Pese a que parece que el mundo se ha parado por culpa del coronavirus, las misiones referidas al espacio (como ya vimos la semana pasada) no han cambiado su calendario. Debe que ser que los cohetes no entienden de pandemias.

Eso sí, ahora la noticia que nos ocupa no es tan bélica como la de Rusia y sus misiles, sino que se trata de uno de los proyectos más ambiciosos de SpaceX, el que quiere dar internet vía satélite a todo el mundo.

El proyecto se llama Starlink y la gente de Elon Musk lleva años trabajando en él, y los que quedan para completar la misión. De los 12.000 satélites que necesitan poner en órbita para dar una cobertura completa a lo largo y ancho del planeta, SpaceX ya ha conseguido desplegar 420 si sumamos los 60 que ayer lanzaron -con éxito- al espacio.

En este séptimo lanzamiento, la compañía ha vuelto a utilizar su cohete Falcon 9 y, ahora sí, ha podido aterrizar con éxito en el mar en el barco -sin tripulación- que le esperaba.

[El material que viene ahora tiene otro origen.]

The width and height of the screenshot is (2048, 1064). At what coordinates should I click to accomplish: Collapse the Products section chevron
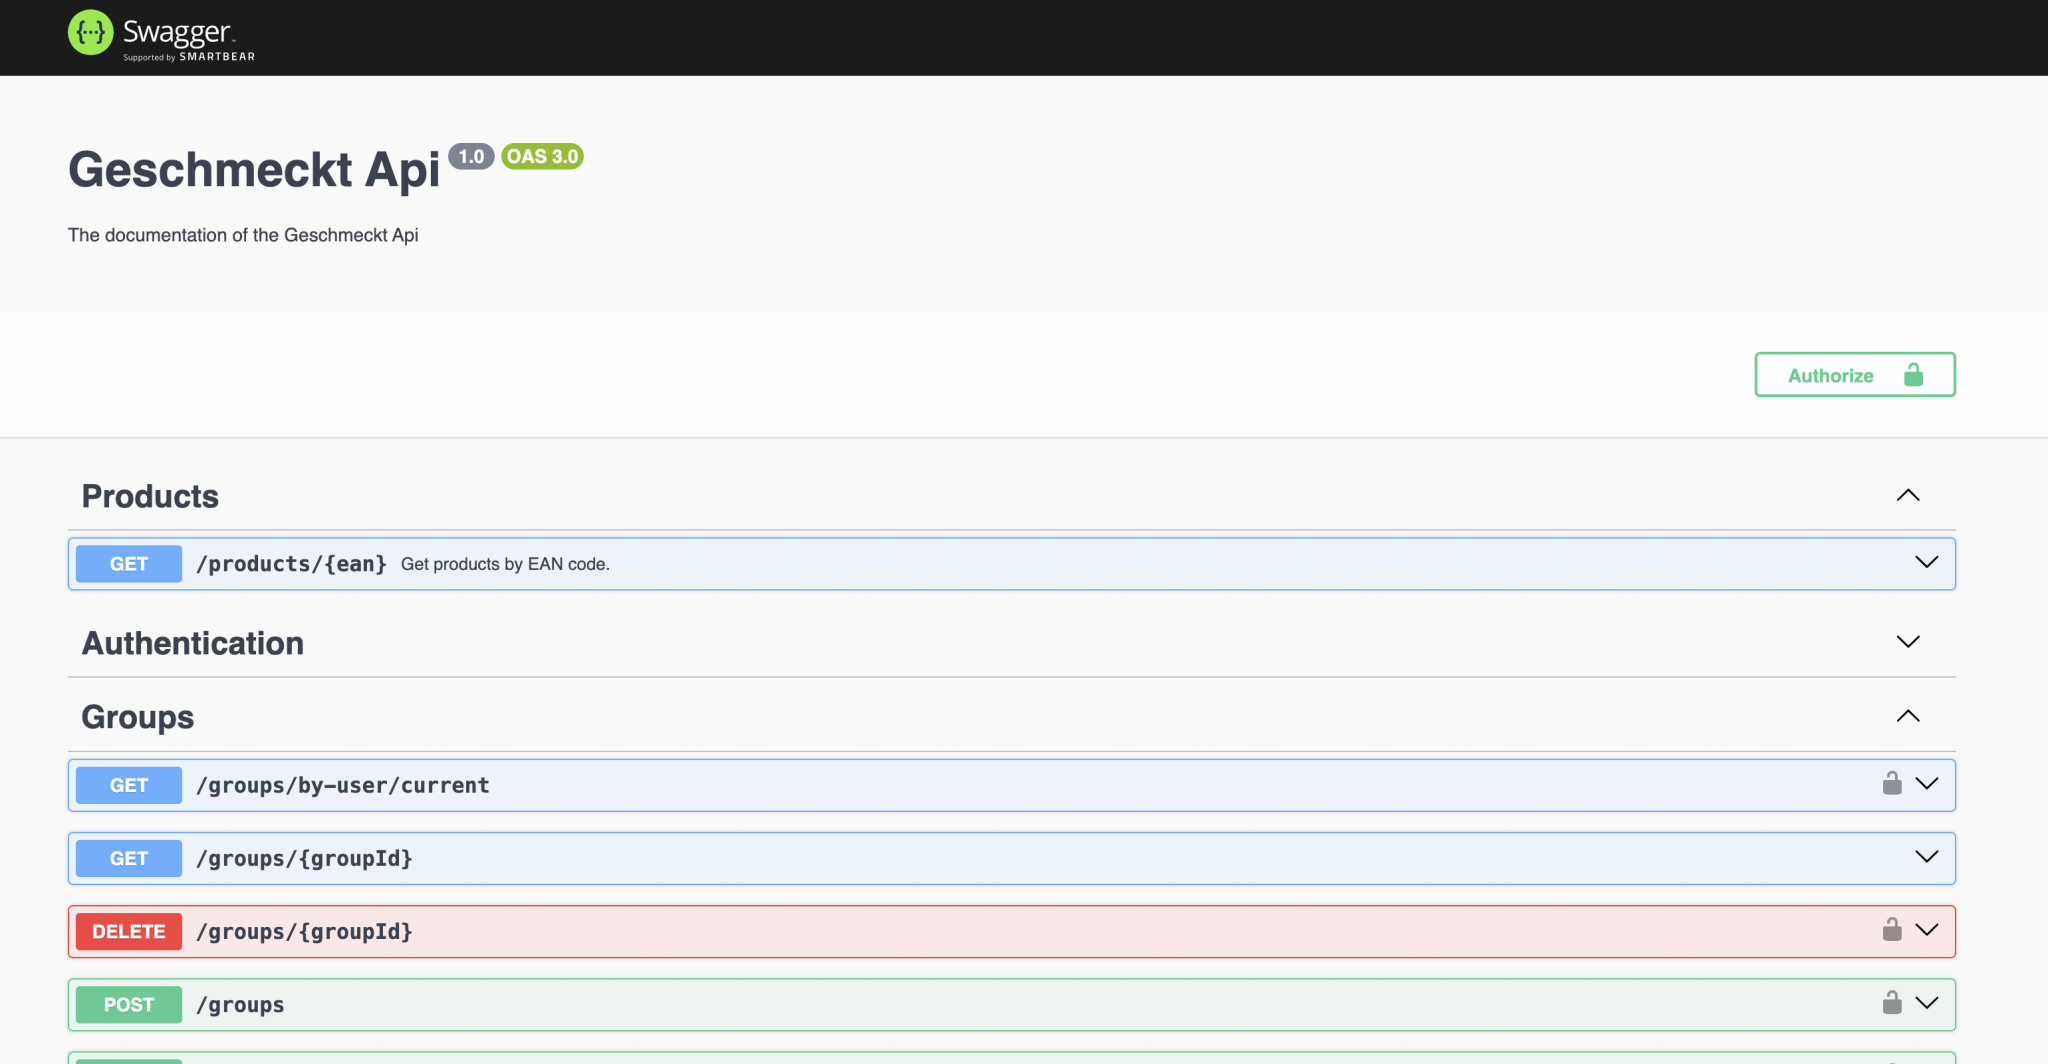(1907, 496)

Y decimos que “ahora sí” ya que los dos intentos previos no salieron muy bien o, lo que es lo mismo, no se consiguió recuperar el cohete.

Según leemos en The Verge el propio Elon Musk, director general de SpaceX, dijo que la compañía tan sólo necesita unos 400 satélites para proporcionar una “capacidad operativa inicial” y luego 800 satélites para aumentarla hasta “capacidades operativas significativas”. Es decir, que después del lanzamiento de ayer, SpaceX ya tiene el número mínimo de naves espaciales necesarias para iniciar Starlink.

SpaceX será la encargada de suministrar a la nueva estación espacial lunar

Si todo va según lo planeado, en SpaceX tienen previsto lanzar una cobertura parcial en Canadá y la zona norte de EEUU en algún momento de este año y, para el año 2021, ampliar a la cobertura mundial.

Una vez realizada con éxito esta misión, el próximo vuelo de SpaceX será junto a la NASA el próximo 27 de mayo. Como antes os dijimos, los planes espaciales no se paran, por mucha pandemia que haya. El viaje a las estrellas no puede esperar.